Sexuell übertragbare Erkrankungen (Sexually Transmitted Diseases, STDs) stellen ein weltweites Gesundheitsproblem dar, weil sie zu chronischen Gesundheitsschäden mit Einbußen in der Lebensqualität der Betroffenen und hohen Folgekosten für die Gesellschaft führen. In Deutschland ist eine wachsende Inzidenz von STDs anzunehmen, weil diese Erkrankungen in einigen östlichen Nachbarländern zum Teil dramatisch zugenommen haben. Aber auch in den westlichen Nachbarländern gibt es Anzeichen für eine zunehmende Verbreitung der STDs.
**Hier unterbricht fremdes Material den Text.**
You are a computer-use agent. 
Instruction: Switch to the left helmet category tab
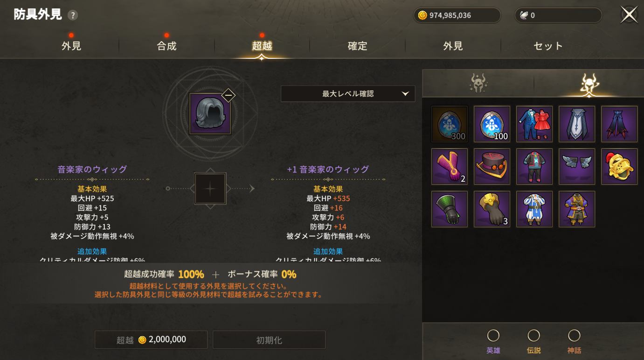click(478, 83)
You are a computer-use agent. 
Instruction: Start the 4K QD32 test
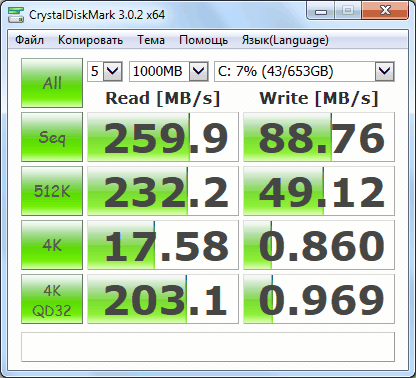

Auch gibt es Hinweise darauf, dass das Risiko einer HIV-Infektion sowohl in Risikogruppen als auch in der allgemeinen Bevölkerung als geringer eingeschätzt wird als früher. Die Bereitschaft, sich durch Verwendung von Kondomen zu schützen, stagniert und nimmt in stärker gefährdeten Teilgruppen sogar ab.
Solide Datenbasis
Derzeit stehen jedoch in Deutschland kaum belastbare Daten zur Beurteilung der epidemiologischen Entwicklung bei den STDs zur Verfügung, da seit dem In- Kraft-Treten des Infektionsschutzgesetzes am 1. Januar 2001 nur noch Nachweise von Syphilis oder einer HIV-Infektion der Meldepflicht unterliegen. Eine wichtige Voraussetzung für die verbesserte Prävention von STDs und die medizinische Versorgung der Infizierten ist jedoch eine solide Datenbasis zu den wichtigsten STDs, zum Beispiel der Gonorrhö oder Infektionen mit Chlamydien.
Um die Situation in Deutschland besser beurteilen, frühzeitig epidemiologische Trends feststellen und besonders gefährdete Gruppen für STDs identifizieren zu können, hat das Robert Koch-Institut (RKI) in Berlin eine bundesweite Erhebung – den „STD-Sentinel“ – begonnen. In diesem Zusammenhang wurden Gesundheitsämter, Fachambulanzen und niedergelassene Fachärzte/ -innen aus den Bereichen Dermatologie, Gynäkologie, Urologie sowie HIV-Schwerpunkt in allen Regionen um Teilnahme gebeten. Die am STD-Sentinel beteiligten Einrichtungen werden regelmäßig Art und Zahl der diagnostizierten STDs sowie Informationen zum möglichen Infektionsweg übermitteln.
Fragebogen ausfüllen
Erfasst werden sollen dabei in erster Linie labordiagnostisch bestätigte Infektionen mit Chlamydien, Gonokokken, Syphilis und HIV. Zusätzlich werden die Patienten gebeten, einen anonymen Fragebogen zum Risikoverhalten auszufüllen und direkt an das RKI zu senden. Die gewonnenen Daten werden als Basis für spezifische, auf Risikogruppen abgestimmte präventive Maßnahmen dienen, die das Auftreten von STDs in Deutschland verringern sollen.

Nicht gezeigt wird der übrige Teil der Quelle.